In hindsight, the Kicking Horse pass was possibly the worst possible route through the spine of the Rocky Mountains. Both the Crow’s Nest pass, farther south, or the Yellowhead much farther north, would have been better choices.

Survey parties also considered the Howse Pass and the Vermillion Pass more feasible.

But, CPR brass and Ottawa politician­s in were in a hurry. Get the line built, regardless, they demanded. And the rail line has paid for their impatience ever since.

The hazards of the Big Hill were finally subdued by the constructi­on of the world-famous Spiral Tunnels. Instead of following the side of the mountains where the Kicking Horse river descends in a series of waterfalls, the CPR tunnelled into both sides of the canyon in a gigantic figure eight, that roughly doubled the length of the line and halved the grade.

These days, CPR runs trains many times longer and heavier over that line.

The train that crashed had three engines, and 112 fully loaded grain cars

According to reports, Train #301 had been safely stopped for over two hours before it started down the hill towards Field. It could not have been stopped without its airbrakes working.

While it stood still, a new operating crew took over.

And then, unaccounta­bly, the train started to roll. “It was not anything the crew did,” senior investigat­or James Carmichael assured the media. “The train started to move on its own.”

That seems to contradict the basic laws of physics. As Isaac Newton theorized, centuries ago, things do not move on their own unless a force is applied to them.

In this case, the moving force is obvious — gravity. But gravity could only start the train moving if the equal and opposite force keeping it still for the last two hours was removed — the brakes.

Did someone release the brakes?

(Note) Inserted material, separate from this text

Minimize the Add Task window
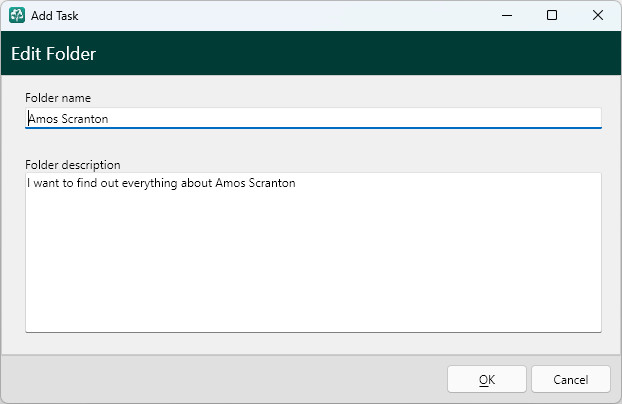This screenshot has height=404, width=622. (x=507, y=15)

Conceivabl­y, it could have been sabotage, by an unknown person. Or did the brakes fail? Which might point the blame at corporate maintenanc­e practices.

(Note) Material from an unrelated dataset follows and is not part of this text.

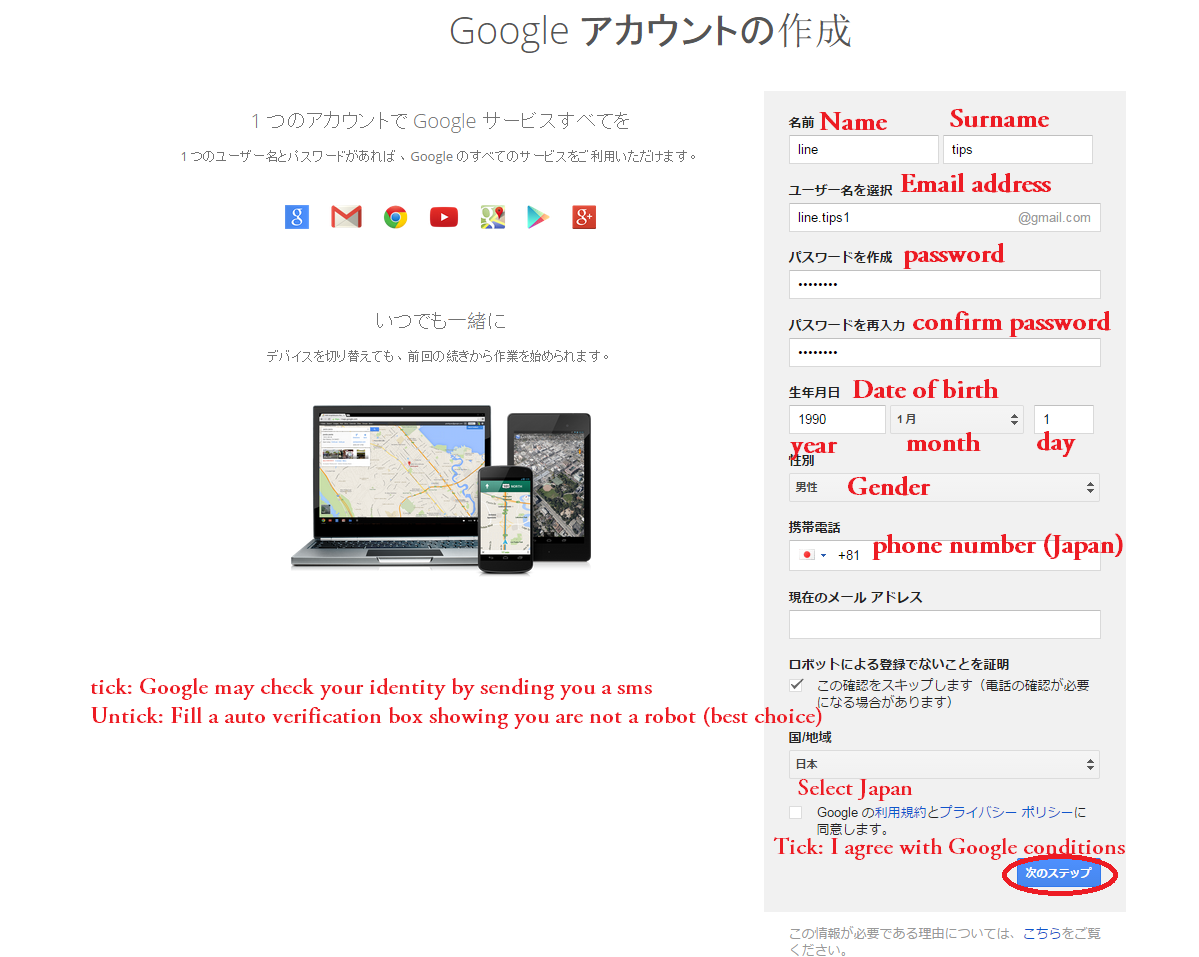Select the Chrome icon
This screenshot has width=1199, height=957.
pyautogui.click(x=394, y=217)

Either way, a lot of questions remain answered.

Why didn’t anyone notice that the train had started moving? Did no one reapply the brakes? Did anyone consider putting several thousand horsepower into reverse while the train was barely moving?

The three-member operating crew had to be on board, because they were killed in the crash. They couldn’t have leaped on several kilometres down the valley.

What did — or didn’t — they do to stop the juggernaut as it gathered speed?

My math suggests that it must have taken the train up to half an hour, gradually gaining speed as it coasted for about six kilometres. Were there no phone calls to the central dispatcher?

I accept that this is a tragedy. I grieve for the families and friends of the dead men. I grieve for all railway employees, suddenly reminded of the risks they take operating a very heavy object that can generate near-irresistib­le momentum.

I also acknowledg­e that I have no railway experience. I don’t know what those three men could or should have done.

But, the facts available lead me to an uncomforta­ble conclusion — someone did something that enabled 112 freight cars and three engines to start rolling, to build up speed through the Upper Spiral Tunnel, and finally to derail and crash into the Kicking Horse River.

Fortunatel­y, the freight cars carried grain. Had they been oil tankers, the devastatio­n would have been far greater.

What really happened up there, that night, in the dark?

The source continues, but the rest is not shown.